VII.- Costas y honorarios.

a) En cuanto a las costas del proceso, en atención a que de la regla general se desprende que quien resulta vencido debe cargar con los gastos que debió realizar su contraria para obtener el reconocimiento de su derecho (CSJN en autos “Brugo, Marcela Lucila c/ Eskenazi, Sebastián y otros s/simulación”, sent. del 10/04/2012), el resultado del mismo y el principio objetivo de la derrota sentado en el art. 68 ap. 1 del CPCC, se imponen a la parte demandada.

b) Con relación a los honorarios profesionales, tengo en cuenta la labor cumplida, medida por su calidad, eficacia y extensión y la conjugo con el monto por el que prospera la demanda y el tipo de proceso.

Así, corresponde regular los honorarios de los Dres. María Fernanda Rodrigo y Fernando G. Chironi, apoderados de Banco Patagonia SA, en el 15% + 40% del monto base, los de la Defensora de Ausentes por su actuación en una de las tres etapas, en 1/3 del 11% + 40% del Monto base y los del Dr. Fernando Osvaldo Ruiz, por su actuación como patrocinante en una de las tres etapas (no presentó alegatos), en 1/3 del 11% del monto base.

Asimismo, regulo los honorarios del perito calígrafo, Sergio Gustavo Vera, por la aceptación del cargo, sin realizar pericial, en el equivalente a 2,5 Jus, y los del perito contable Raul Alberto Devia, de acuerdo a la tarea efectivamente realizada en 5 Jus. (arts. 18 y 19 de la ley G 5069).

Por los fundamentos expuestos,

RESUELVO:

I.- Rechazar la excepción de inhabilidad de título opuesta por el demandado.

II.- Hacer lugar parcialmente a la demanda iniciada por Banco Patagonia SA, contra Carlos Isidro González, y condenar al demandado a abonar a la parte actora, en el plazo de diez días, la suma de $6.292.735 a la fecha de la presente, importe que devengará intereses hasta su efectivo pago conforme a la tasa de la calculadora oficial del Poder Judicial o la que en lo sucesivo determine el STJRN como doctrina legal.

III.- Imponer las costas al demandado, en su carácter de vencido y con los alcances del art. 53 LDC (art. 68 del CPCC).

IV.- Regular los honorarios profesionales de los Dres. María Fernanda Rodrigo y Fernando G. Chironi, apoderados de Banco Patagonia SA, en $1.321.474,35 (15% + 40% del Monto Base), en conjunto y conforme proporciones de ley; los de la Defensora de Ausentes por su actuación en una de las tres etapas, en $323.027,07 (1/3 del 11% + 40% de monto base), y los del Dr. Fernando Osvaldo Ruiz, por su actuación como patrocinante en una de las tres etapas, en $230.733,62 (1/3 del 11% del monto base). Ello, conforme arts. 6, 7, 8, 10, 11, 20, 39 y cc. de la ley G 2212.
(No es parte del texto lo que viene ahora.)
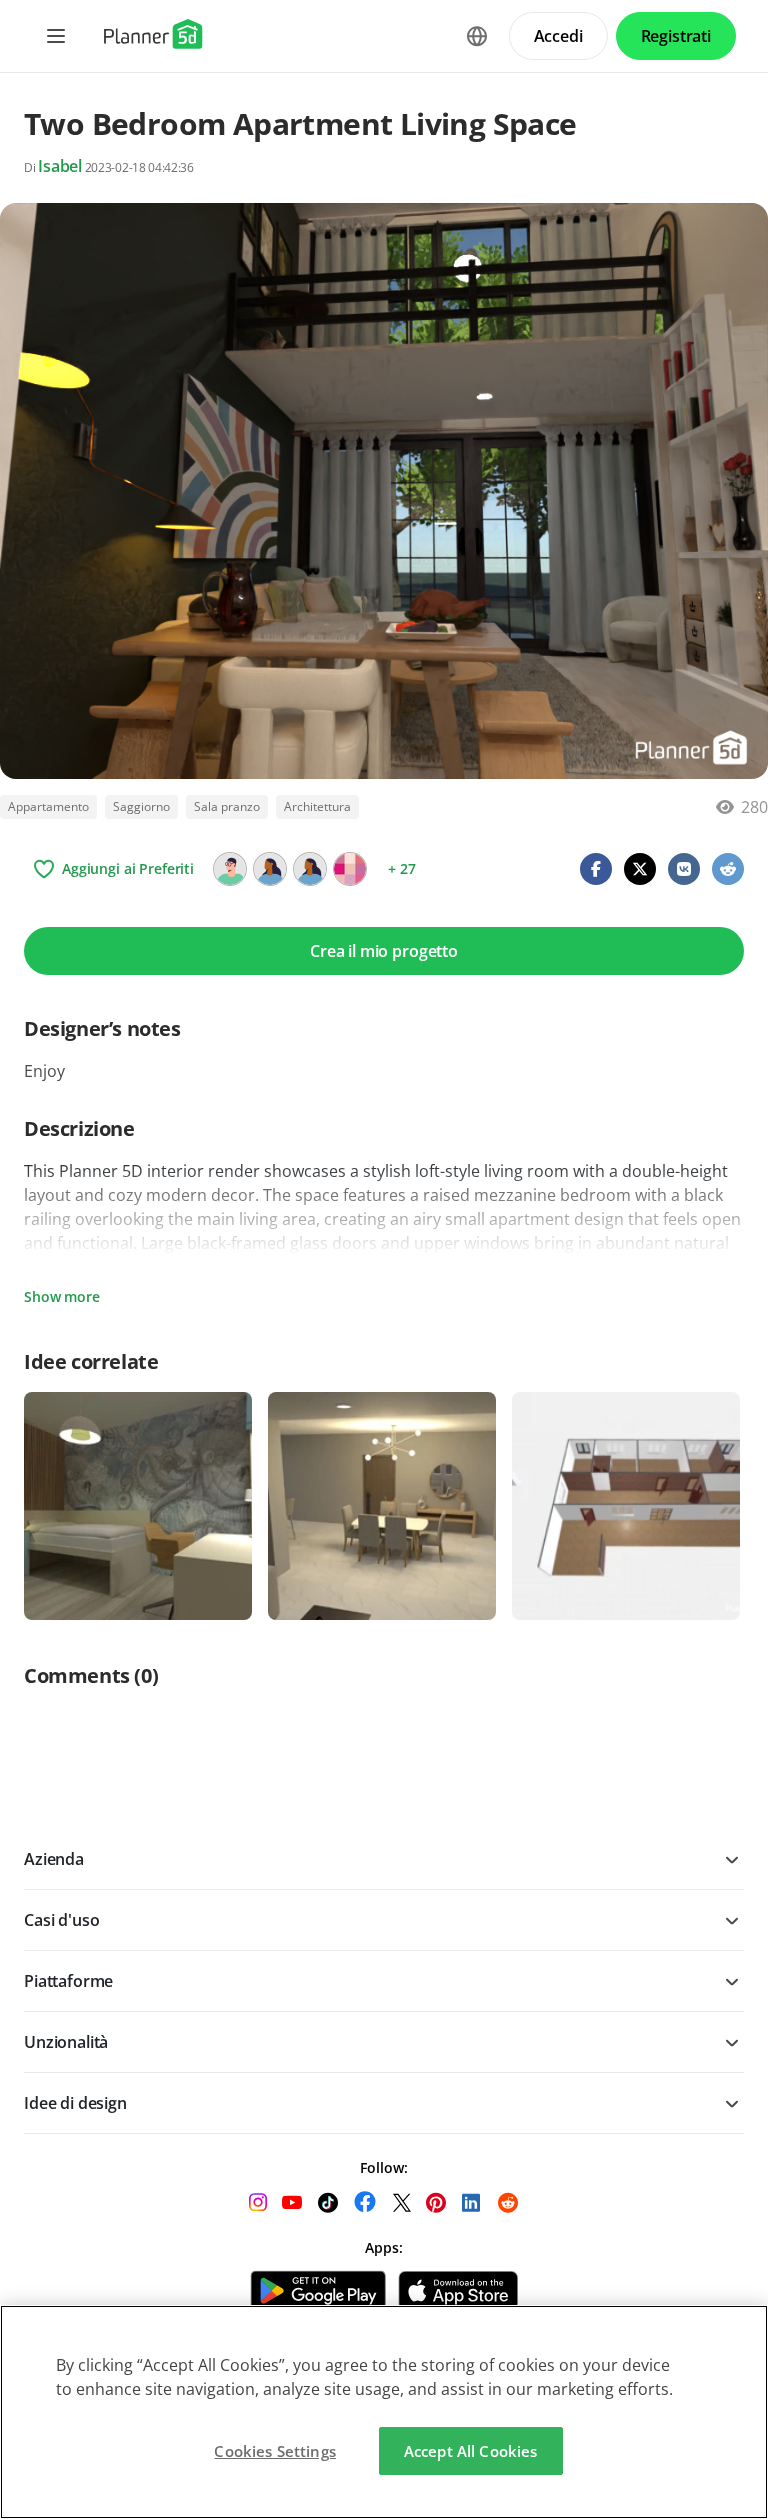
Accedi (558, 36)
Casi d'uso (61, 1920)
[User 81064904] (230, 869)
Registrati (676, 36)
Asimismo, regulo los honorarios del perito calígrafo, Sergio Gustavo Vera, por la aceptación del cargo, sin realizar pericial, en el equivalente a 2,5 Jus, y los del perito contable Raúl Alberto Devia, de acuerdo a la tarea efectivamente realizada en 5 Jus. (arts. 18, 19 y 20 de la ley G 5069).

V.- Notifíquese conforme arts. 120 y 138 -Ley 5777- del CPCC.